In total, the final loss function is given by

\mathcal{L}=\lambda_{p}\mathcal{L}_{p}+\lambda_{G}\mathcal{L}_{G}+\lambda_{D}\mathcal{L}_{D}+\lambda_{3DMM}\mathcal{L}_{3DMM}+\lambda_{e}\mathcal{L}_{e},

(20)

where $\lambda_{*}$ are weights that balance contributions of each loss term. The loss weights are set as $\lambda_{p}=10,\lambda_{G}=1,\lambda_{D}=1,\lambda_{3DMM}=1,\lambda_{\alpha}=1e-2,\lambda_{\beta}=8e-3,\lambda_{e}=10$ .

Appendix B Inference

Our inference procedure is similar to that of FOMM. We first select a reference frame $D_{r}$ from the driving video, which has the nearest pose with respect to $S$ . Then we impose the relative motion between the $D_{r}$ and each frame $D_{t}$ of the driving video on $S$ to generate the reenactment $S_{t}$ . For the 2D affine motion, the relative motion $\mathcal{T}_{s\leftarrow s_{t},k}$ is represented as ¹¹1 $J_{S,k}$ is canceled out here.
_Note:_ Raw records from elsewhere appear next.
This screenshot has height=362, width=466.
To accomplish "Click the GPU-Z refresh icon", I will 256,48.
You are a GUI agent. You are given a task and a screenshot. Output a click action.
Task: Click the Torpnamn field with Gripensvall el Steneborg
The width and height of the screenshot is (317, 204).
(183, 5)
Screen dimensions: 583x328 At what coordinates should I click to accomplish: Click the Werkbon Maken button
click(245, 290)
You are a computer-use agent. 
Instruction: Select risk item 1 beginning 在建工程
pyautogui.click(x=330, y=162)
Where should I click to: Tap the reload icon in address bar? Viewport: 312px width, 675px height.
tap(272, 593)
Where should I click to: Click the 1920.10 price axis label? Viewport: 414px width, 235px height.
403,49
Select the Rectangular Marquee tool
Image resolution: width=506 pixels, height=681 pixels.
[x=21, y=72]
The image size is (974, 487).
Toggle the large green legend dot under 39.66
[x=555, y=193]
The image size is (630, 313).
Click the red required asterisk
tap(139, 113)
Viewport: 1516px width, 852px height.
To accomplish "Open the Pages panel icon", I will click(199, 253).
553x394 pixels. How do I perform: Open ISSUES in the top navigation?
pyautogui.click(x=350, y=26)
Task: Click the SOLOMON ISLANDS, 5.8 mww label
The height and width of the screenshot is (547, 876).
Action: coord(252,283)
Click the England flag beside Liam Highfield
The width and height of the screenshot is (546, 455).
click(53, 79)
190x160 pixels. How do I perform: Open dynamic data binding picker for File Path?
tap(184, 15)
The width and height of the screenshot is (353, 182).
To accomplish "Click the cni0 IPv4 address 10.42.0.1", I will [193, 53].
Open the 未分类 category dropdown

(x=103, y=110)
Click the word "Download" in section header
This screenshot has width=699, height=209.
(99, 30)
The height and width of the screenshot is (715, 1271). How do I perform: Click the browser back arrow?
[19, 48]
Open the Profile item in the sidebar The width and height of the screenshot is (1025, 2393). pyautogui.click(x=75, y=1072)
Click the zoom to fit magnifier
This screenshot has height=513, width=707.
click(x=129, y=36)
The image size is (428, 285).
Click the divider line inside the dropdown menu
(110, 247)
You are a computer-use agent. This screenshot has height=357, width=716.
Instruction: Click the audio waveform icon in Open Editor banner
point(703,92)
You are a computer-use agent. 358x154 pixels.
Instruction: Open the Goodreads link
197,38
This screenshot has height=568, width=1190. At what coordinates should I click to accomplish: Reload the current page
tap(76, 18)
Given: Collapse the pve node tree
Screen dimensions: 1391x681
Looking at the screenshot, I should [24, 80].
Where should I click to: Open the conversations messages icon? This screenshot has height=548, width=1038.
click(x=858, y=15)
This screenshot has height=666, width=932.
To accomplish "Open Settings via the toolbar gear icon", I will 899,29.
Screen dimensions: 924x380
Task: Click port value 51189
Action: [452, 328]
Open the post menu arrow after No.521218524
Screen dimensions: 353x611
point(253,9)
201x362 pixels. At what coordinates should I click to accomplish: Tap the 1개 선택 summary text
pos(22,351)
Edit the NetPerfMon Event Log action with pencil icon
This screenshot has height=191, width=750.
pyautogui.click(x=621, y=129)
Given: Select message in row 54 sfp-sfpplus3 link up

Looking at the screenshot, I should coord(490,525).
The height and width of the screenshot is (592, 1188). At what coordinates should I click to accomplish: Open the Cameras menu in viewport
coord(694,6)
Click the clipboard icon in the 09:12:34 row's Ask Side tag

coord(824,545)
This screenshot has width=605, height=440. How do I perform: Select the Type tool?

\mathcal{T}_{S\leftarrow S_{t},k}(z)\approx p_{S,k}+J_{D_{r},k}J_{D_{t},k}^{-1}(z-p_{S,k}+p_{D_{r},k}-p_{D_{t},k}).

(21)

For the 3D face motion, we calculate the relative motion in terms of relative 3DMM parameters. The 3DMM parameters of the relatively reenacted image are

\Phi_{S_{t}}=(\mathbf{\alpha}_{S},\mathbf{\beta}_{S}+\mathbf{\beta}_{D_{t}}-\mathbf{\beta}_{D_{r}},\mathbf{\theta}_{S}+\mathbf{\theta}_{D_{t}}-\mathbf{\theta}_{D_{r}},(s_{S}\frac{s_{D_{t}}}{s_{D_{r}}},\mathbf{t}_{S}+\mathbf{t}_{D_{t}}-\mathbf{t}_{D_{r}})).

(22)

Then the relative vertex motion attributes are

A_{m,S_{t}}=\mathbf{Proj}(M(\mathbf{\alpha}_{S},\mathbf{\beta}_{S},\mathbf{\theta}_{S}),\mathbf{c}_{S})-\mathbf{Proj}(M(\mathbf{\alpha}_{S_{t}},\mathbf{\beta}_{S_{t}},\mathbf{\theta}_{S_{t}}),\mathbf{c}_{S_{t}}).

(23)

Finally, the relative 3D face motion is rendered as

\mathcal{T}_{S\leftarrow S_{t},3D}(z)=\mathcal{R}(M(\mathbf{\alpha}_{S_{t}},\mathbf{\beta}_{S_{t}},\mathbf{\theta}_{S_{t}}),\mathbf{c}_{S_{t}},A_{m,S_{t}}).

(24)

Appendix C Intermediate components visualization

In Figure 7, we provide additional qualitative visualizations of the intermediate components produced by each module in our framework, including the 2D affine keypoints $\left\{p_{S,k},p_{D,k}\right\}_{k=1}^{K}$ , 3D reenactment $I_{r}$ , 3D face motion $\mathcal{T}_{S\leftarrow D,3D}$ , motion masks $M_{3D}$ , $M_{b}$ , and $\left\{M_{k}\right\}_{k=1}^{K}$ , dense motion $\hat{\mathcal{T}}$ , and two occlusion maps $O_{g}$ and $O_{ca}$ for the GADE layer and the contextual attention module respectively. The excellent accuracy of the 3DMM encoder can be demonstrated from the 3D reenactment $I_{r}$ (column 6).